Dataset entries:

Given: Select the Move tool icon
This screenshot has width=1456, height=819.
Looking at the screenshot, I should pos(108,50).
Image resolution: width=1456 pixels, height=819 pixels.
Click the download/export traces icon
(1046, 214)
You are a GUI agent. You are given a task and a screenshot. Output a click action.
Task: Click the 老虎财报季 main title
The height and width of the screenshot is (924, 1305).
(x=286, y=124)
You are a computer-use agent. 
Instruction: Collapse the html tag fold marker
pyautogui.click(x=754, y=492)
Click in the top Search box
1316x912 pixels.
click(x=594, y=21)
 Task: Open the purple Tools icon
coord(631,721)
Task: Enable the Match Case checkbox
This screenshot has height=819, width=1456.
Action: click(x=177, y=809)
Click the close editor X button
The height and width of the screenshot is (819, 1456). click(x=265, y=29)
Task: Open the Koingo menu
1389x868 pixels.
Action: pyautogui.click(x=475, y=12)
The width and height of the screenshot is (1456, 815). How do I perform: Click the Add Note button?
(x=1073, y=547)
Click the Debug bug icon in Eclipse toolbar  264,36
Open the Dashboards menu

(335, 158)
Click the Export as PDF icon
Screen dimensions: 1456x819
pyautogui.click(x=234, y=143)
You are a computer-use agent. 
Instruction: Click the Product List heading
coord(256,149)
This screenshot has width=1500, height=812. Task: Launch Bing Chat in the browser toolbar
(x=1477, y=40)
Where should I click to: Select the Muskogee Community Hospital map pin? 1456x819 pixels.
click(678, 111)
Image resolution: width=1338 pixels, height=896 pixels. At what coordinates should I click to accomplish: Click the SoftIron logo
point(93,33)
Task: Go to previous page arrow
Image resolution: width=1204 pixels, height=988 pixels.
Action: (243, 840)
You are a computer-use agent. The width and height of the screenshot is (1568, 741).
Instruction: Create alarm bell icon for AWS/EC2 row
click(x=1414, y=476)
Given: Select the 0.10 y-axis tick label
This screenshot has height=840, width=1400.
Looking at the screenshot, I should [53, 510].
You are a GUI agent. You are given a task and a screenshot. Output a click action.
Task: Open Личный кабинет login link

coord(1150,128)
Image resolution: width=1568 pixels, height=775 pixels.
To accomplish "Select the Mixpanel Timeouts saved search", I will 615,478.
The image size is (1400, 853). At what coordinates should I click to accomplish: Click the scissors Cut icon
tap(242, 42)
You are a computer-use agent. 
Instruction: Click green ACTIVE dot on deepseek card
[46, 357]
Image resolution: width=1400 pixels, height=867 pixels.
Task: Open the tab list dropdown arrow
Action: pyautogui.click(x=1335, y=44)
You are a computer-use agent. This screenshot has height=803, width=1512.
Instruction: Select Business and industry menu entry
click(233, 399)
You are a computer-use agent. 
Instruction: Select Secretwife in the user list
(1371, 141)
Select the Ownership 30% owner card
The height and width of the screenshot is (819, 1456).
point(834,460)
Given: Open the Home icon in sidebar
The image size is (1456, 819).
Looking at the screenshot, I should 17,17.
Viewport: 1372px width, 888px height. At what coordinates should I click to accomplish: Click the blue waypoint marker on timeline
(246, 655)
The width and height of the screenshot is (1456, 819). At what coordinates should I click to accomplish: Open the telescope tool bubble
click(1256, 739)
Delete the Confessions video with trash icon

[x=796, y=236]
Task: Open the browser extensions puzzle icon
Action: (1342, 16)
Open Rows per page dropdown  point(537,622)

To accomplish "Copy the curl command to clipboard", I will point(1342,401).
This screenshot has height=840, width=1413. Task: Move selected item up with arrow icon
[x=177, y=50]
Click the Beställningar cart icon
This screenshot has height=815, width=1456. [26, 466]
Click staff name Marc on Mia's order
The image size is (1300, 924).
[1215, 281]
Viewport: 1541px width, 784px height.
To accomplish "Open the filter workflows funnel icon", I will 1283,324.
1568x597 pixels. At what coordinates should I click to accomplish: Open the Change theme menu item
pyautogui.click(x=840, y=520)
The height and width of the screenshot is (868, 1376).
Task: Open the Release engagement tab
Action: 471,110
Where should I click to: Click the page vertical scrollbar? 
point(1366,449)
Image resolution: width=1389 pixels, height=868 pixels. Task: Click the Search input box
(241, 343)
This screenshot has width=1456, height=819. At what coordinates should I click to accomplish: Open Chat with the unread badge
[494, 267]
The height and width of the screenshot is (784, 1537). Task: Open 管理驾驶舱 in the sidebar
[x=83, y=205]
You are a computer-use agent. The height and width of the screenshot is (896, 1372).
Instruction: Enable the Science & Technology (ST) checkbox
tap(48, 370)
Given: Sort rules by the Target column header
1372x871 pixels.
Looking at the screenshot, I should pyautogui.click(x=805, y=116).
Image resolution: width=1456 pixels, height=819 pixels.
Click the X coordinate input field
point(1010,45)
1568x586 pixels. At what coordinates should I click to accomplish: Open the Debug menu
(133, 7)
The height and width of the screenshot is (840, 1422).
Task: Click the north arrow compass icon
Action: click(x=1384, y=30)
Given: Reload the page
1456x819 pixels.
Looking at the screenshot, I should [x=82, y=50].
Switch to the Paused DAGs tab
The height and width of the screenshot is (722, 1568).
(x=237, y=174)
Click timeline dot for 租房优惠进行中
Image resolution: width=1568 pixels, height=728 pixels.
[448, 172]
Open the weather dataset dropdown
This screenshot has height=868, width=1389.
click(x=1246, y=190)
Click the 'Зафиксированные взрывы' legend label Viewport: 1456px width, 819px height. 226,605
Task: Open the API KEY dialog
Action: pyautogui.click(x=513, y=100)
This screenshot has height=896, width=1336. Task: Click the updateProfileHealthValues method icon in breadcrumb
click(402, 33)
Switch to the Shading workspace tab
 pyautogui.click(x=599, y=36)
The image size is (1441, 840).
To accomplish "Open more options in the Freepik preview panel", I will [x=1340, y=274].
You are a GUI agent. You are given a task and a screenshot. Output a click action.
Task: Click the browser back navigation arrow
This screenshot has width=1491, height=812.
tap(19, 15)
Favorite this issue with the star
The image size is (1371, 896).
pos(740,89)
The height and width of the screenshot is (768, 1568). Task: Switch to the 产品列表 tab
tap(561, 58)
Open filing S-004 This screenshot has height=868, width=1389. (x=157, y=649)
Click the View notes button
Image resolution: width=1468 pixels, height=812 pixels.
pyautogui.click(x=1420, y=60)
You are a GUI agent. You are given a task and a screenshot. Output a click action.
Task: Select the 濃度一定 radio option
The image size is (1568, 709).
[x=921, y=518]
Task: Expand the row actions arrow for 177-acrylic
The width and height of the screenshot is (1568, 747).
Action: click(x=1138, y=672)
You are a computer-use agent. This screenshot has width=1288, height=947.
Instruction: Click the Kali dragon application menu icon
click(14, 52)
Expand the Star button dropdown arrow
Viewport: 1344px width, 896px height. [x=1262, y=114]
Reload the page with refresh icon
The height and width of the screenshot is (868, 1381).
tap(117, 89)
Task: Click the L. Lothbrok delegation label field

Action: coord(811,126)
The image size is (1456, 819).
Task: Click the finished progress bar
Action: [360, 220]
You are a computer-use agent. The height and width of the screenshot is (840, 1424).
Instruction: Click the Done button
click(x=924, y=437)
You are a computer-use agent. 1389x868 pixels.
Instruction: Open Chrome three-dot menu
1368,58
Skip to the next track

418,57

== Task prompt ==
Within the data above, filter for lines containing the word "computer" and copy each one.

== Answer for this exercise ==
You are a computer-use agent. 
You are a computer-use agent. 
You are a computer-use agent. The width and height of the screenshot is (1568, 741).
You are a computer-use agent. 
You are a computer-use agent. This screenshot has height=803, width=1512.
You are a computer-use agent. 
You are a computer-use agent. The height and width of the screenshot is (896, 1372).
You are a computer-use agent. This screenshot has width=1288, height=947.
You are a computer-use agent. The height and width of the screenshot is (840, 1424).
You are a computer-use agent. 1389x868 pixels.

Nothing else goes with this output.